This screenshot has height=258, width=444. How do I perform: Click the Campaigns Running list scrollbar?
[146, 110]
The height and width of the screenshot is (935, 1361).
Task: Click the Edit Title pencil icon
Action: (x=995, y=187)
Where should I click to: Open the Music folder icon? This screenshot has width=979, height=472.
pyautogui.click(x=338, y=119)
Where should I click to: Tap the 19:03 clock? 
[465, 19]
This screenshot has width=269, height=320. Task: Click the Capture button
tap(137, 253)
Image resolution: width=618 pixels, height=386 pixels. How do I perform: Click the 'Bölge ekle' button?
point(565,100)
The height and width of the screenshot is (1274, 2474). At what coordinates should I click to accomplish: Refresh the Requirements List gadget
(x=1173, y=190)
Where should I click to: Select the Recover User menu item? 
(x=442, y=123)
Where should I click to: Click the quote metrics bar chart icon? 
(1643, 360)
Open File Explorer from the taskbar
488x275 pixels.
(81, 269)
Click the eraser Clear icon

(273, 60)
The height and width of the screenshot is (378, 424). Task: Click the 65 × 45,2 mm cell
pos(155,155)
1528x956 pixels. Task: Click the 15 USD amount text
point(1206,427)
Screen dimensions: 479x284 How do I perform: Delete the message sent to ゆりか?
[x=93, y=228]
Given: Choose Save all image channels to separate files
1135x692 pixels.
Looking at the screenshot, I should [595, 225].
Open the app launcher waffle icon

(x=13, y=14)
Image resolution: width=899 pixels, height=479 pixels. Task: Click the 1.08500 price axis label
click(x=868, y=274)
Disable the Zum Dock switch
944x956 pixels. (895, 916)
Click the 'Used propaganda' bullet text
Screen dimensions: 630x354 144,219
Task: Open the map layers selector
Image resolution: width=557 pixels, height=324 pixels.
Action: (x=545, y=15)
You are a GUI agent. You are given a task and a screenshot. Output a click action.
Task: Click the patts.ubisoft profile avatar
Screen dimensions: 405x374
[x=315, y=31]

==========

## Given problem:
Find every line in the items above that contains the string "width", treating uppercase and lowercase as distinct, and copy each such line in full.

## Correct response:
This screenshot has height=258, width=444. How do I perform: Click the Campaigns Running list scrollbar?
The height and width of the screenshot is (935, 1361).
Where should I click to: Open the Music folder icon? This screenshot has width=979, height=472.
This screenshot has width=269, height=320. Task: Click the Capture button
Image resolution: width=618 pixels, height=386 pixels. How do I perform: Click the 'Bölge ekle' button?
The height and width of the screenshot is (1274, 2474). At what coordinates should I click to accomplish: Refresh the Requirements List gadget
The height and width of the screenshot is (378, 424). Task: Click the 65 × 45,2 mm cell
Image resolution: width=899 pixels, height=479 pixels. Task: Click the 1.08500 price axis label
Image resolution: width=557 pixels, height=324 pixels.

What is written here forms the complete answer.